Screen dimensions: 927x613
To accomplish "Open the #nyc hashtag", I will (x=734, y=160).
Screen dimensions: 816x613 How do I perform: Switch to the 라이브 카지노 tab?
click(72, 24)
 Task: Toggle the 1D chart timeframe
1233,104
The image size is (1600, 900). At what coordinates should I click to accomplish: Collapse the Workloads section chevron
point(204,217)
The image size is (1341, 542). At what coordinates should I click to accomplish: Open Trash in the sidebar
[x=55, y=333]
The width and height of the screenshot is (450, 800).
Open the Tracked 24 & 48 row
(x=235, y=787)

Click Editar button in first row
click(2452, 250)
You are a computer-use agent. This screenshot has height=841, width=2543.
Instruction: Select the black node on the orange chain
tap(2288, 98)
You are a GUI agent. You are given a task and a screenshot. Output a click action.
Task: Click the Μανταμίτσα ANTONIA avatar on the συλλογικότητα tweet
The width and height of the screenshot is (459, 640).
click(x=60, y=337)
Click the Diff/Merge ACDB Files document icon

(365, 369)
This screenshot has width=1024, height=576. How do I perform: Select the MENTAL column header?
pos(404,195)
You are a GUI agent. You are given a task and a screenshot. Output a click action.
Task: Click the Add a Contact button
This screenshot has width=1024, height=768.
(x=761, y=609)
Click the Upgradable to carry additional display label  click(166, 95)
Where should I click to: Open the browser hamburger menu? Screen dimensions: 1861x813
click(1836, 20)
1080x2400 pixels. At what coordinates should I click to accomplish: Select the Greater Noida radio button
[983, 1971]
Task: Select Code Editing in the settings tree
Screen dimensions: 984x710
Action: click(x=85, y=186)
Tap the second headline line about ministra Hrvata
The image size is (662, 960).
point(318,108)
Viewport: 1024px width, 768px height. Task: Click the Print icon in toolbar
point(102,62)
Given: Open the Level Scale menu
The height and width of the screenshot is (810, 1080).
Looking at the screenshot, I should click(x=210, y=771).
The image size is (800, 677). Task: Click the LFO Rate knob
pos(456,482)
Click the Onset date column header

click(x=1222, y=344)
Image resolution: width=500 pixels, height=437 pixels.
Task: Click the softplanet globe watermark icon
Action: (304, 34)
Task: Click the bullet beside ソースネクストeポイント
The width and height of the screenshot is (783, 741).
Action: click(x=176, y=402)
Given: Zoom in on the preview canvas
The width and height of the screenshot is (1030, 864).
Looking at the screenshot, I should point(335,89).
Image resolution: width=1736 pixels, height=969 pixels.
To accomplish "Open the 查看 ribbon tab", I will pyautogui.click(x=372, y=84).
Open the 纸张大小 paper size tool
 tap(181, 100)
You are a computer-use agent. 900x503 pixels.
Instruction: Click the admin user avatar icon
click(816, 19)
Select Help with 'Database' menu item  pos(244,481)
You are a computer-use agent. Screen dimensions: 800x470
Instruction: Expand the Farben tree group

:: REQUIRED ACTION ::
Quote every line of the records above, from the first down to the one holding "Click the Upgradable", exactly as written.

:: REPLY ::
Screen dimensions: 927x613
To accomplish "Open the #nyc hashtag", I will (x=734, y=160).
Screen dimensions: 816x613 How do I perform: Switch to the 라이브 카지노 tab?
click(72, 24)
 Task: Toggle the 1D chart timeframe
1233,104
The image size is (1600, 900). At what coordinates should I click to accomplish: Collapse the Workloads section chevron
point(204,217)
The image size is (1341, 542). At what coordinates should I click to accomplish: Open Trash in the sidebar
[x=55, y=333]
The width and height of the screenshot is (450, 800).
Open the Tracked 24 & 48 row
(x=235, y=787)

Click Editar button in first row
click(2452, 250)
You are a computer-use agent. This screenshot has height=841, width=2543.
Instruction: Select the black node on the orange chain
tap(2288, 98)
You are a GUI agent. You are given a task and a screenshot. Output a click action.
Task: Click the Μανταμίτσα ANTONIA avatar on the συλλογικότητα tweet
The width and height of the screenshot is (459, 640).
click(x=60, y=337)
Click the Diff/Merge ACDB Files document icon

(365, 369)
This screenshot has width=1024, height=576. How do I perform: Select the MENTAL column header?
pos(404,195)
You are a GUI agent. You are given a task and a screenshot. Output a click action.
Task: Click the Add a Contact button
This screenshot has width=1024, height=768.
(x=761, y=609)
Click the Upgradable to carry additional display label  click(166, 95)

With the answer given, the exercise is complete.